Françis Kpatindé : « Merci, grand frère ! »

Publié le 22 mars 2004 Lecture : 2 minutes.

Ma première rencontre avec Siradiou Diallo remonte à début 1986. Nouveau venu à Jeune Afrique, j’ai tout de suite été impressionné par le côté zen du personnage. Rien, en effet, ne semblait pouvoir l’ébranler. En tout cas pas l’annonce d’un coup d’État au Congo-Brazzaville ou au Burkina, ni l’expulsion de millions de ressortissants ouest-africains du Nigeria, encore moins le deadline, l’heure du bouclage, pourtant considéré par beaucoup de journalistes comme un cauchemar. Devant le déchaînement des événements, il restait imperturbable. Un peu comme un diplomate à la veille d’une conflagration. Quelles que soient l’urgence du moment et la richesse de l’actualité, même lorsqu’il dirigeait la rédaction, il quittait presque toujours le journal aux alentours de 18 heures. Un rituel qui valait le détour. Même en pleine conversation, il regardait brusquement sa montre, rangeait soigneusement ses affaires, saisissait son gros cartable noir ainsi que son manteau, éteignait la lumière de son bureau et s’en allait, alors que la journée commençait pour certains d’entre nous.
Comme Habib Bourguiba, Béchir Ben Yahmed, le fondateur de Jeune Afrique, écrit à l’encre verte. Sennen, l’autre grande signature subsaharienne du journal, disparu en 1997, à l’encre mauve. Monique Thibout, la « voix des sans-voix », ancienne responsable du courrier des lecteurs, au rouge. Siradiou lui, se contentait, comme on dit chez nous, d’un « Bic », bleu, comme le ciel de son Fouta natal, où il m’a reçu, au début des années 1990, dans sa grande maison, où tout le voisinage se bousculait, le soir, pour regarder la télévision ou une cassette vidéo de meeting. Là, en boubou brodé, au milieu des siens, dans une région dont il semblait apprécier le microclimat, il se décorsetait et l’on retrouvait un autre homme, plein d’humour.
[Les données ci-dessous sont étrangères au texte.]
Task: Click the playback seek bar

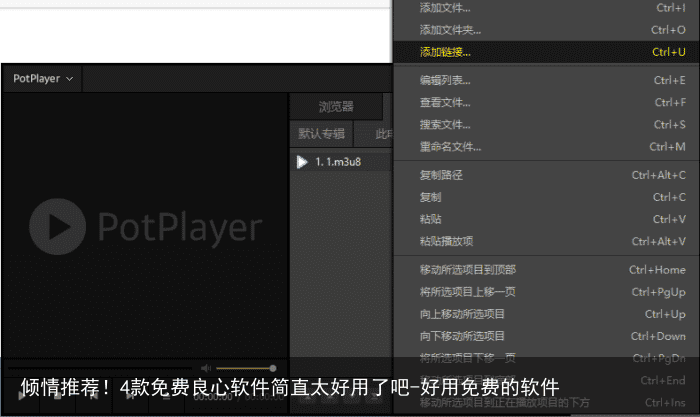Action: [x=100, y=369]

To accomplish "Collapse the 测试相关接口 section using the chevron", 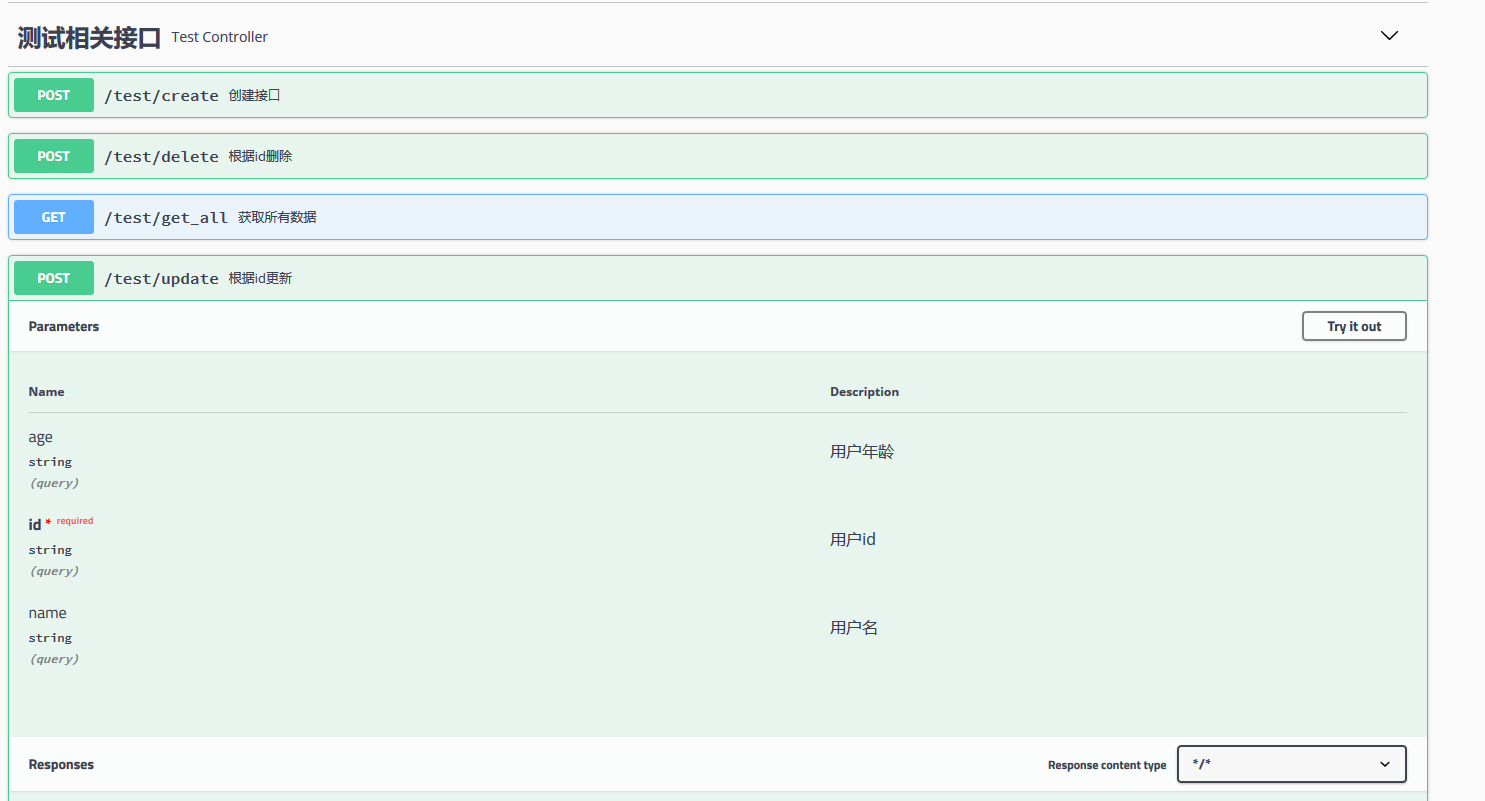I will [1388, 36].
Aussi surprenant que cela puisse paraître de la part de deux Africains exerçant, qui plus est, un métier où l’on est généralement à tu et à toi, je n’ai jamais réussi à le tutoyer, alors que je le faisais spontanément avec d’autres confrères européens plus âgés. Sans doute parce que je le considérais avant tout comme un « grand frère », avec ce que cela suppose de relations empesées. Car, tout en étant courtois et, bien souvent, à l’écoute des autres, Siradiou se livrait peu, et cette réserve naturelle n’autorisait pas les émotions ni les élans du coeur.
Je lui suis, en tout cas, reconnaissant d’avoir accepté de publier, contre l’avis de beaucoup, mon premier « vrai » article dans l’hebdomadaire : une malheureuse page sur un cordonnier béninois faisant de la « récup » dans l’est de la France pour assurer la formation d’autres travailleurs africains candidats au retour. Il m’a également initié au reportage en acceptant de m’accompagner lors de mon premier voyage pour le compte du journal. C’était en juillet 1986, au Sénégal, un pays dont il connaissait le ban et l’arrière-ban. Pour tout cela, mais aussi pour le reste, je te dis merci, grand frère !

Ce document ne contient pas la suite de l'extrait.